Harley’s Chief Executive Officer Matt Levatich is trying to attract new and younger riders to stanch the bleeding in the U.S., its biggest source of sales, while also making cheaper, lighter bikes to tap into demand in emerging markets. Investment in new products like electric motorcycles and middle-weight models is pressuring margins as sales continue to slide.
U.S. retail sales have declined in 20 of the last 21 quarters, including each of the last 12. International sales rose 0.5% in the quarter but were down 3% for the year. Asia Pacific was the only region in the world where Harley increased sales in 2019. The company is targeting 50% of revenue to come from outside the U.S. by 2027.
Harley doesn’t expect to see significant revenue growth or margin expansion until 2021. It’s launching middleweight models and children’s e-bikes late this year.

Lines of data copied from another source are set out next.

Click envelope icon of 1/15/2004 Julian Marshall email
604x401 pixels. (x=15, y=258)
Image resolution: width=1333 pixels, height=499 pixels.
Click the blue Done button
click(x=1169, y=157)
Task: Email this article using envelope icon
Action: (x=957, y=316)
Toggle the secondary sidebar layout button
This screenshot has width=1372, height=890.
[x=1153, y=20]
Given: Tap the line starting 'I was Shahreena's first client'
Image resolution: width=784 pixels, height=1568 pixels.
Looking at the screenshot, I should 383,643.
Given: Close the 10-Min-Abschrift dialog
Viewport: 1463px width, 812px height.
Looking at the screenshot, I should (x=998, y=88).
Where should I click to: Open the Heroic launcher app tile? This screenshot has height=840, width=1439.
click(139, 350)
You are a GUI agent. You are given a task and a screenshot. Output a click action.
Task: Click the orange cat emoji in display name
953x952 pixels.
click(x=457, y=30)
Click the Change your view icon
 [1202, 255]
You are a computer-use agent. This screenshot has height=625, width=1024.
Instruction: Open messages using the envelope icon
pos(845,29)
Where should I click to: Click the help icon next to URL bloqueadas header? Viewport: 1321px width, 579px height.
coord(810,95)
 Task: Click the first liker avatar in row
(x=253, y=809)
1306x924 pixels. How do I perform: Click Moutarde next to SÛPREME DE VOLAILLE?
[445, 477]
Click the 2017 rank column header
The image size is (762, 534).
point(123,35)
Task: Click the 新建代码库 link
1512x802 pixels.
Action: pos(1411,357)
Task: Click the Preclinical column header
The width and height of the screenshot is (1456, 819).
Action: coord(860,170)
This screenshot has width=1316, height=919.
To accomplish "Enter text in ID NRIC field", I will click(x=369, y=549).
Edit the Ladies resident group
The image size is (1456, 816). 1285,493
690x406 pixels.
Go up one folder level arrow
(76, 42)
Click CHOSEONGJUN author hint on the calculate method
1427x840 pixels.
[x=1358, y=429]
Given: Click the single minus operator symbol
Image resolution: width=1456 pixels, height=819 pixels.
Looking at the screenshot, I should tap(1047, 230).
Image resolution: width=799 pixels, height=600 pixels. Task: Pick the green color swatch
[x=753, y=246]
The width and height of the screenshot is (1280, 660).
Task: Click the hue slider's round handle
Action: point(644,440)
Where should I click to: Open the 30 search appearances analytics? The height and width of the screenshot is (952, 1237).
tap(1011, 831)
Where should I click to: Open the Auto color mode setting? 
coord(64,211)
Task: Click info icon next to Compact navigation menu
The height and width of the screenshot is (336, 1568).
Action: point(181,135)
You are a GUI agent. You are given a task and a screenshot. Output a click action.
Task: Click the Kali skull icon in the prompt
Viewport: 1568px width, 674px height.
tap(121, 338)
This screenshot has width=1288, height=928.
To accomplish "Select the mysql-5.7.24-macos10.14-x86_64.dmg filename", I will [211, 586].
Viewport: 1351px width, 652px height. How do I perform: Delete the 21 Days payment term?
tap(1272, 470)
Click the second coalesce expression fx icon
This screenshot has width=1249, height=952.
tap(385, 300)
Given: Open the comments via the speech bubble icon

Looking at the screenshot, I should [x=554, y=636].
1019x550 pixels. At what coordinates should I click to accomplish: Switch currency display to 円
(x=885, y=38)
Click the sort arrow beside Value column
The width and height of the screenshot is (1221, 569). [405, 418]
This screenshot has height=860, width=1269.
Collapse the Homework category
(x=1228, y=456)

LiveWire, the company’s first all-electric motorcycle, began shipping to dealers in September.
Earlier this month, Harley said it’s planning to give long-term shareholders the power to directly nominate board members, a move that could give investors more influence.
The iconic motorcycle maker has also had to contend with added costs from U.S. President Donald Trump’s trade war. The company built a new factory in Thailand in 2019 that allows it to sidestep tariffs imposed by the European Union in response to U.S. steel tariffs.